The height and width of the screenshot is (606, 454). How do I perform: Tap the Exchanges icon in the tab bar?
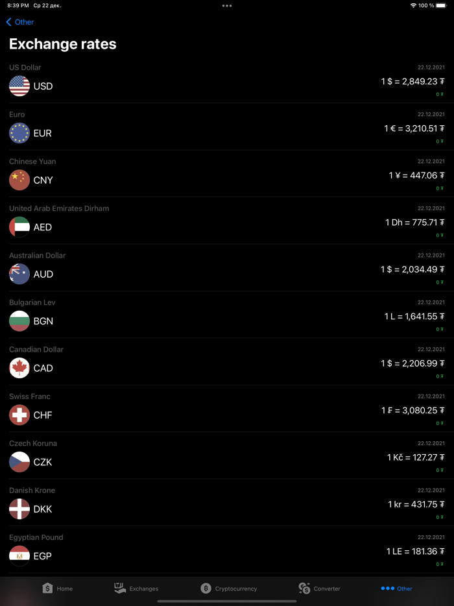(137, 588)
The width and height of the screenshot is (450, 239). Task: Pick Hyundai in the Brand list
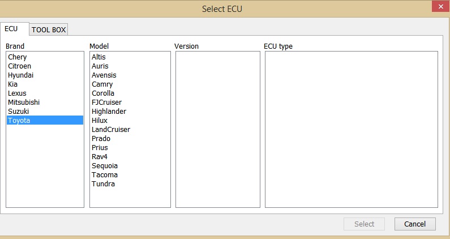click(21, 75)
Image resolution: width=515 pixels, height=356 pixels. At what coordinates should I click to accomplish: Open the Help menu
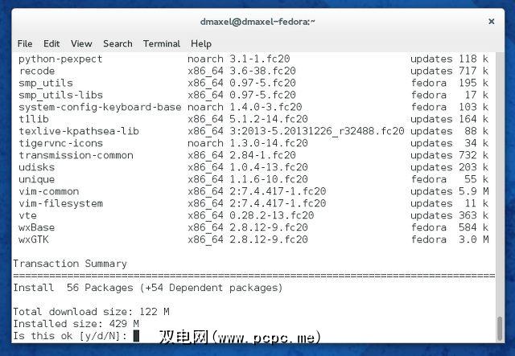(201, 43)
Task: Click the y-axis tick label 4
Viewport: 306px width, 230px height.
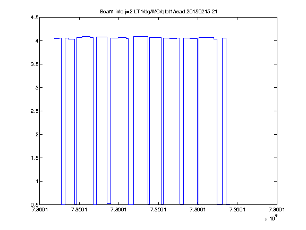Action: point(37,40)
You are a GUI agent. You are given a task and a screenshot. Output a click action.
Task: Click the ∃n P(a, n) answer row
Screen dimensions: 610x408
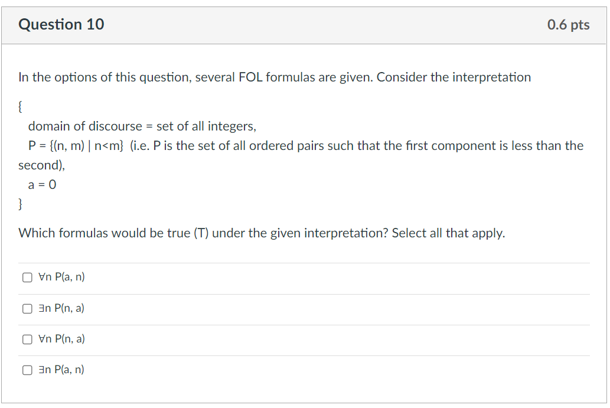point(61,370)
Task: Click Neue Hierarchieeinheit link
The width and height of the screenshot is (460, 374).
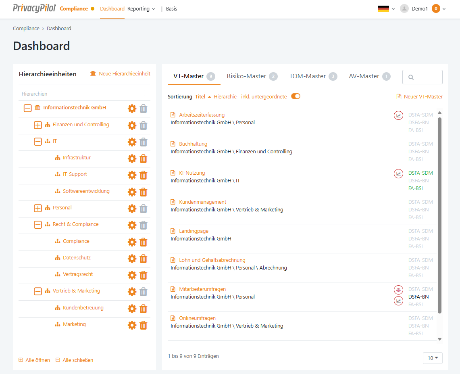Action: point(120,74)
════════════════
**INSTRUCTIONS FOR THE TASK:**
Nothing but the lines from the one that contains "Image resolution: width=515" through the last line of the records belongs in the answer, reproduced exactly, with no pictures.

**RESULT FOR THIS TASK:**
Image resolution: width=515 pixels, height=356 pixels. At what coordinates should I click to accomplish: Open the Help menu
(201, 43)
Task: Click the y-axis tick label 4
Viewport: 306px width, 230px height.
Action: point(37,40)
You are a GUI agent. You are given a task and a screenshot. Output a click action.
Task: Click the ∃n P(a, n) answer row
Screen dimensions: 610x408
point(61,370)
Task: Click Neue Hierarchieeinheit link
The width and height of the screenshot is (460, 374).
Action: point(120,74)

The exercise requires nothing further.